The instructor notes should provide additional discussion useful to instructors, but not appropriate for inclusion in the main lessons. The following structure provides a consistent way for instructors to both prepare for a workshop and quickly find necessary information during a workshop.
Please remember not to overload on details, and to keep the comments here positive!
Lesson motivation and learning objectives
Aimed at people who have:
- Completed an introductory Python Carpentries course and
- Spent at least one year developing Python Code
- Completed an intermediate course such as the Intermediate Software Development or Intermediate ESCES Course
Are familiar with the following concepts:
- Writing Python scripts/notebooks
- Variable handling
- Importing, calling and writing functions
- Loops
- Working with data in arrays of lists, Pandas dataframes or Numpy arrays
- Using slicing operations on Python datastructures
- Using plotting libraries such as matplotlib
Learners are NOT required to be familiar with the following:
- Object Oriented Programming
- Functional Programming
They will want to:
- Use Python to work with large datasets (those approaching or exceeding the size of their computer’s memory)
- Apply parallelisation techniques to process larger data and to do so faster
- Better structure their data and use appropriate file formats for large datasets
- Understand how to analyse the efficiency of their code and improve it
- Work with a wide range of Python libraries
- Work with time series data
- Work with geospatial data
- Visaulise data
- Run programs on HPC or Cloud systems
- Use GPUs
Possible things to include:
- Web APIs
- Advanced/Intermediate Git
- Iterators and Generators
- Apply machine learning
Lesson design
Dataset Selection
- A time series 2D or 3D geospatial dataset with at least one parameter.
- For example sea surface temperature or air temperature at 1 or 1/4 degree resolution?
- In NetCDF format + Zarr formats
- Subset of it as a set of images for the GNU parallel exercises (possibly numpy/numba too)
- Ideally we want at least a few GB of data, need to host it somewhere or stick it on a shared filesystem if everyone uses the same HPC
Introduction (10 minutes teaching, 20 minutes exercises)
- What are the common challenges of working with big data?

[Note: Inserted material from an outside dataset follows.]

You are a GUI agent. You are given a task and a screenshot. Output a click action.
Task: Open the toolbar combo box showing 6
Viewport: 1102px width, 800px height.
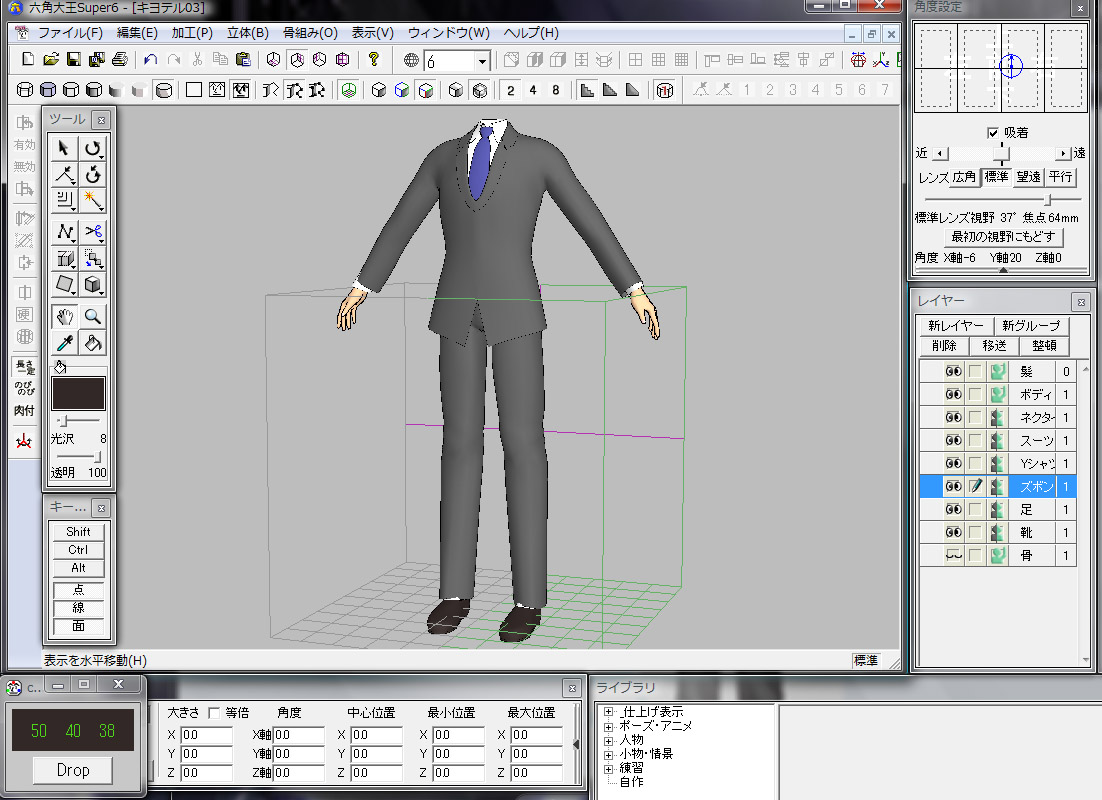tap(482, 61)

Too big for memory, takes too long to process in serial, difficult to store/access, dependent on lots of libraries.
Setting up our environment
- Getting connected to our target system
- Setting up conda/mamba envrionments
Dataset Parallelism with GNU Parallel (10 minutes teaching, 15 minutes exercise)
- What is GNU parallel
- Example applying an operation to a multi-file dataset in parallel
Working with data in Xarray (40 minutes teaching, 30 minutes exercises)
- Explain about NetCDF
- How to load data with Xarray
- Indexing in Xarray
- Lazy loading and evaluation
- Applying operations to whole datasets
- Xarray computational operations (groupby, resample etc)
- Rolling windows
- Applying functions
- Broadcasting
- Interpolating data
- Working with time series data
- Visualising Xarray data
Plotting Geospatial data with Cartopy (30 minutes teaching, 20 minutes exercises)

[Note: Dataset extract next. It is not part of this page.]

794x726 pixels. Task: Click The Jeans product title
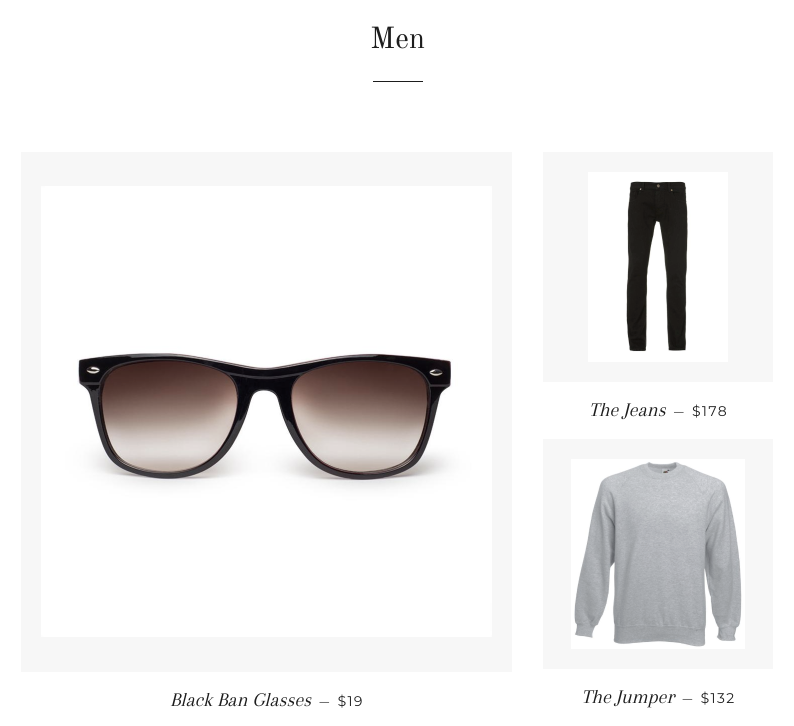tap(628, 410)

- Dealing with projections
- Adding grid lines, country outlines etc
- Working with Xarray data
Storing and Accessing Data in Parallelism Friendly formats (40 minutes teaching, 30 minutes exercises)
- Zarr files and working with them in Xarray
- Object stores, storing data in the cloud
- Importance of chunking, file ordering
- Parallel filesystem implications
- Intake Catalogues
Parallel Processing With Numpy and Numba (50 minutes teaching, 30 minutes exercises)
- Profiling
- time/timeit magic in Jupyter
- Using lineprofiler at command line and in Jupyter
- Numpy whole array operations
- Parallelising with Numba ufuncs
Parallelising with Dask (50 minutes teaching, 30 minutes exercises)

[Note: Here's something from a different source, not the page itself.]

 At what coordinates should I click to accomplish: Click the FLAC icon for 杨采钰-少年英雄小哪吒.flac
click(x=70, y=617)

- Using Dask on your own computer
- Using Dask on a remote computer(s)
- Launching the Dask dashboard
- Dask with Xarray (and Pandas or Numpy?)
- Delayed tasks
- Futures
Using GPUs (35 minutes teaching, 25 minutes exercises)
- Why use GPUs?
- Use GPUs with Numba
- GPU accelerated libraries (cuDF for Pandas, cuPY for Numpy, cuML for scikit learn)
things not covered that might need to be:
- Something more biology friendly, some ecological observation data? Perhaps in the geospatial visualisation section?
- Standard python advanced topics, lambdas, generators, OOP (can probably sneak lambdas in, in a few places)
- Using Pandas dataframes, we jump straight to Xarray, is this a problem?